8 months, 12 days ago

Data by Design

Link: http://feedproxy.google.com/~r/Soapbox/~3/vr15FPEuC1M/data-by-design.html

If your #datastrategy involves collecting and harvesting more data, then it makes sense to check this requirement at an early stage of a new project or other initiative, rather than adding data collection as an afterthought.
For requirements such as security and privacy, the not-as-afterthought heuristic is well established in the practices of security-by-design and privacy-by-design. I have also spent some time thinking and writing about technology ethics, under the heading of responsibility-by-design. In my October 2018 post on Responsibility by Design, I suggested that all of these could be regarded as instances of a general pattern of X-by-design, outlining What,Why, When, For Whom, Who, How and How Much for a given concern X.
In this post, I want to look at three instances of the X-by-design pattern that could support your data strategy:
  • data collection by design
  • data quality by design
  • data governance by design
Data Collection by Design
Here’s a common scenario. Some engineers in your organization have set up a new product or service or system or resource. This is now fully operational, and appears to be working properly. However, the system is not properly instrumented.
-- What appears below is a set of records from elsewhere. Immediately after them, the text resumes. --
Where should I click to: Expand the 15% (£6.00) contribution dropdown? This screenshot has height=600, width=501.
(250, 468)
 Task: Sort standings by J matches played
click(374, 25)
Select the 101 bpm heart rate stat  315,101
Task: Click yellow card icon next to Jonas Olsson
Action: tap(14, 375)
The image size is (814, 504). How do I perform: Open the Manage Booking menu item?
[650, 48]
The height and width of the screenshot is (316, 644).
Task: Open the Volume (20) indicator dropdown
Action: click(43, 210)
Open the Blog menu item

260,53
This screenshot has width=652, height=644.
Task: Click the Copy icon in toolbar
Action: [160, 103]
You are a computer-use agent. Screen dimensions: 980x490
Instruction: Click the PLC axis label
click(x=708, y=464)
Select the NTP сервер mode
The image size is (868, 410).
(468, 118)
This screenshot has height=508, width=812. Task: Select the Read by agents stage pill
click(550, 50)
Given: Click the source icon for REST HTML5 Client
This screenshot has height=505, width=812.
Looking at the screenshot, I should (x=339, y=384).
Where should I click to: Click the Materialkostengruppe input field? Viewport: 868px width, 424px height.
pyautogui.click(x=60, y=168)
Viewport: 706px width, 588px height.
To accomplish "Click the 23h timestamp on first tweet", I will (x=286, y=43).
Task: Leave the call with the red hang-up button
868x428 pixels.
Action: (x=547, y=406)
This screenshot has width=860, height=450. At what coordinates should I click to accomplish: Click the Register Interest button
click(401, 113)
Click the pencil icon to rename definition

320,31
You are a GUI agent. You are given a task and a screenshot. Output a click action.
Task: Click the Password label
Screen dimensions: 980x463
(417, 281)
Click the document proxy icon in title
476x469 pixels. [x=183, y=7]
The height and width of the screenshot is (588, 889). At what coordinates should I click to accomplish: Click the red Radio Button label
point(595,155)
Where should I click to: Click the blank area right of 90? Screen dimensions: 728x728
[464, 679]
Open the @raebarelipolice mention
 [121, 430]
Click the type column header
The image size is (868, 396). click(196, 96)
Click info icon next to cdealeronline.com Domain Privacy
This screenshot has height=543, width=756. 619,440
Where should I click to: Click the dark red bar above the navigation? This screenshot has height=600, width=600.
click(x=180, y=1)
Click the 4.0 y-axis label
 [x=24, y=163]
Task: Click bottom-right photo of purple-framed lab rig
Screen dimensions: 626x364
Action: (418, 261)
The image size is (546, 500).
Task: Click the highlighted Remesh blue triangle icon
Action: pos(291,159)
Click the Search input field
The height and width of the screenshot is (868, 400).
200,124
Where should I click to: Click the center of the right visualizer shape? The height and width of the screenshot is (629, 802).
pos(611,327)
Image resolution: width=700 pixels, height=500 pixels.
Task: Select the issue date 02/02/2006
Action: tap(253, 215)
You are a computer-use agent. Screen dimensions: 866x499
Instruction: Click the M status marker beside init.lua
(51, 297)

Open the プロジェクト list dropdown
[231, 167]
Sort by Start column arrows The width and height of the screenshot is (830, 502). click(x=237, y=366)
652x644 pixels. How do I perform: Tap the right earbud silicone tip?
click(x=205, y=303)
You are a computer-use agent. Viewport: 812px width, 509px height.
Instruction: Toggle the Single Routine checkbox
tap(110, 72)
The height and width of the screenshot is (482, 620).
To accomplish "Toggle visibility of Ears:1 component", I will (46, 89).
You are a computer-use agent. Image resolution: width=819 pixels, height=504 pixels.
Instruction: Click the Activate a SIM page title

Thought should always be given to the self instrumentation of the prime equipment, i.e. design for test from the outset. Kev Judge

In the past, it was common for a system is instrumented during the test phase, but once the tests are completed, data collection is switched off for performance reasons.
If there is concern that the self instrumentation can add unacceptable processing overheads then why not introduce a system of removing the self instrumentation before delivery? Kev Judge
Not just for operational testing and monitoring but also for business intelligence. And for IBM, this is an essential component of digital advantage:

Digitally reinvented electronics organizations pursue new approaches to products, processes and ecosystem participation. They design products with attention toward the types of information they need to collect to design the right customer experiences. IBM

The point here is that a new system or service needs to have data collection designed in from the start, rather than tacked on later.

Data Quality by Design
The next pitfall I want to talk about is when a new system or service is developed, the data migration / integration is done in a big rush towards the end of the project, and then – surprise, surprise – the data quality isn’t good enough.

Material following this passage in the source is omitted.